// record_store.h
/**
* Copyright (C) 2013 10gen Inc.
*
* This program is free software: you can redistribute it and/or modify
* it under the terms of the GNU Affero General Public License, version 3,
* as published by the Free Software Foundation.
*
* This program is distributed in the hope that it will be useful,
* but WITHOUT ANY WARRANTY; without even the implied warranty of
* MERCHANTABILITY or FITNESS FOR A PARTICULAR PURPOSE. See the
* GNU Affero General Public License for more details.
*
* You should have received a copy of the GNU Affero General Public License
* along with this program. If not, see .
*
* As a special exception, the copyright holders give permission to link the
* code of portions of this program with the OpenSSL library under certain
* conditions as described in each individual source file and distribute
* linked combinations including the program with the OpenSSL library. You
* must comply with the GNU Affero General Public License in all respects for
* all of the code used other than as permitted herein. If you modify file(s)
* with this exception, you may extend this exception to your version of the
* file(s), but you are not obligated to do so. If you do not wish to do so,
* delete this exception statement from your version.
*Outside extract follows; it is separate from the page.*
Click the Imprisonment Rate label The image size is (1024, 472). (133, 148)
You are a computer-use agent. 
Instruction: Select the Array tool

If you delete this
* exception statement from all source files in the program, then also delete
* it in the license file.
*/
#pragma once
#include
#include "mongo/base/owned_pointer_vector.h"
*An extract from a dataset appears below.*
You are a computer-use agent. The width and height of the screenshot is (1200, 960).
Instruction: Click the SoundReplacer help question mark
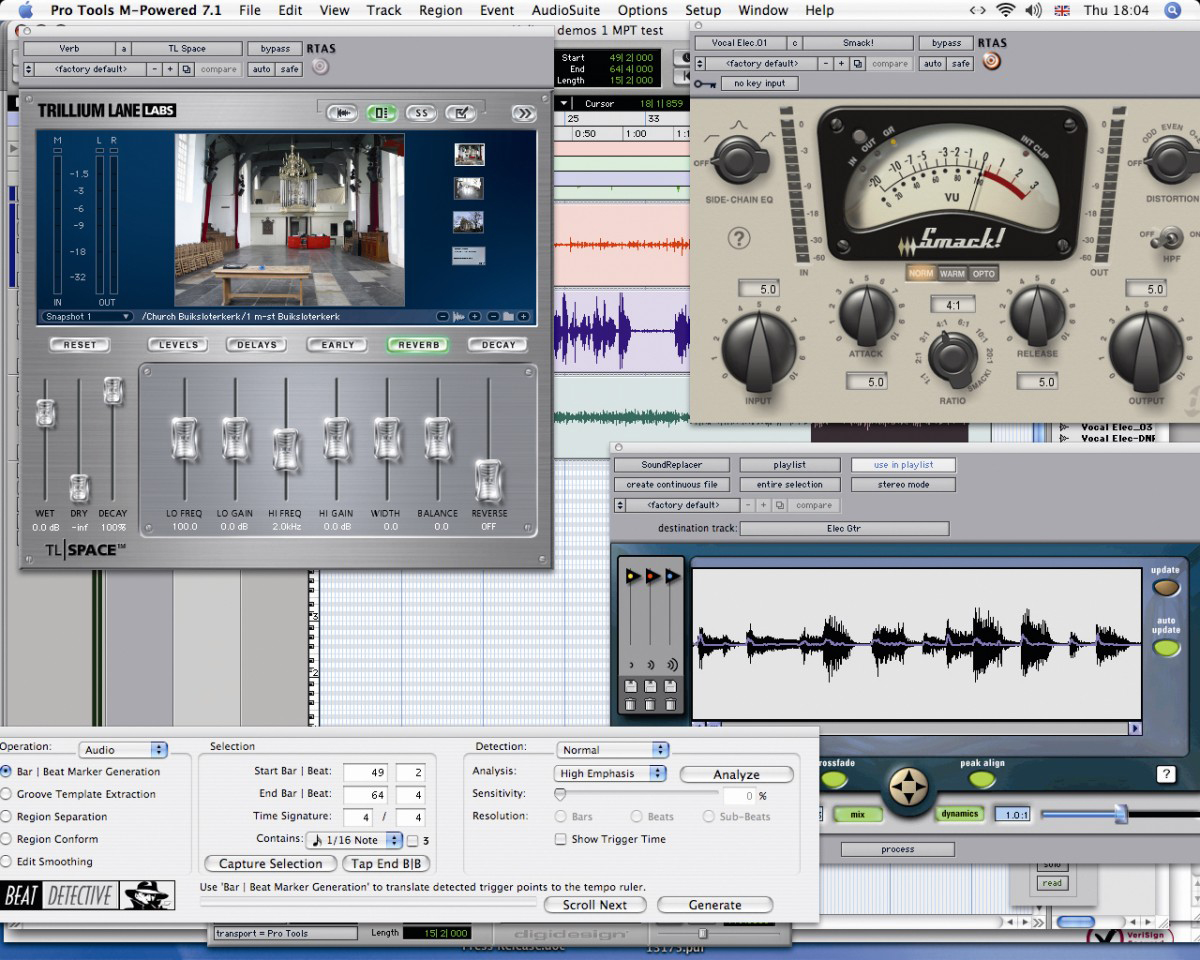tap(1165, 774)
#include "mongo/bson/mutable/damage_vector.h"
#include "mongo/db/exec/collection_scan_common.h"
#include "mongo/db/record_id.h"
#include "mongo/db/storage/record_data.h"
#include "mongo/db/storage/record_fetcher.h"
namespace mongo {
class CappedDocumentDeleteCallback;
class Collection;
struct CompactOptions;
struct CompactStats;
class DocWriter;
class MAdvise;
class NamespaceDetails;
class OperationContext;
class RecordFetcher;
class RecordStoreCompactAdaptor;
class RecordStore;
struct ValidateResults;
class ValidateAdaptor;
/**
* Allows inserting a Record "in-place" without creating a copy ahead of time.
*/
class DocWriter {
public:
virtual ~DocWriter() {}
virtual void writeDocument( char* buf ) const = 0;
virtual size_t documentSize() const = 0;
virtual bool addPadding() const { return true; }
};
/**
* @see RecordStore::updateRecord
*/
class UpdateNotifier {
public:
virtual ~UpdateNotifier(){}
virtual Status recordStoreGoingToMove( OperationContext* txn,
const RecordId& oldLocation,
const char* oldBuffer,
size_t oldSize ) = 0;
virtual Status recordStoreGoingToUpdateInPlace( OperationContext* txn,
const RecordId& loc ) = 0;
};
/**
* The data items stored in a RecordStore.
*/
struct Record {
RecordId id;
RecordData data;
};
/**
* Retrieves Records from a RecordStore.
*
* A cursor is constructed with a direction flag with the following effects:
* - The direction that next() moves.
* - If a restore cannot return to the saved position, cursors will be positioned on the
* closest position *after* the query in the direction of the scan.
*
* A cursor is tied to a transaction, such as the OperationContext or a WriteUnitOfWork
* inside that context. Any cursor acquired inside a transaction is invalid outside
* of that transaction, instead use the save and restore methods to reestablish the cursor.
*
* Any method other than invalidate and the save methods may throw WriteConflict exception. If
* that happens, the cursor may not be used again until it has been saved and successfully
* restored. If next() or restore() throw a WCE the cursor's position will be the same as before
* the call (strong exception guarantee). All other methods leave the cursor in a valid state
* but with an unspecified position (basic exception guarantee). If any exception other than
* WCE is thrown, the cursor must be destroyed, which is guaranteed not to leak any resources.
*
* Any returned unowned BSON is only valid until the next call to any method on this
* interface.
*
* Implementations may override any default implementation if they can provide a more
* efficient implementation.
*/
class RecordCursor {
public:
virtual ~RecordCursor() = default;
/**
* Moves forward and returns the new data or boost::none if there is no more data.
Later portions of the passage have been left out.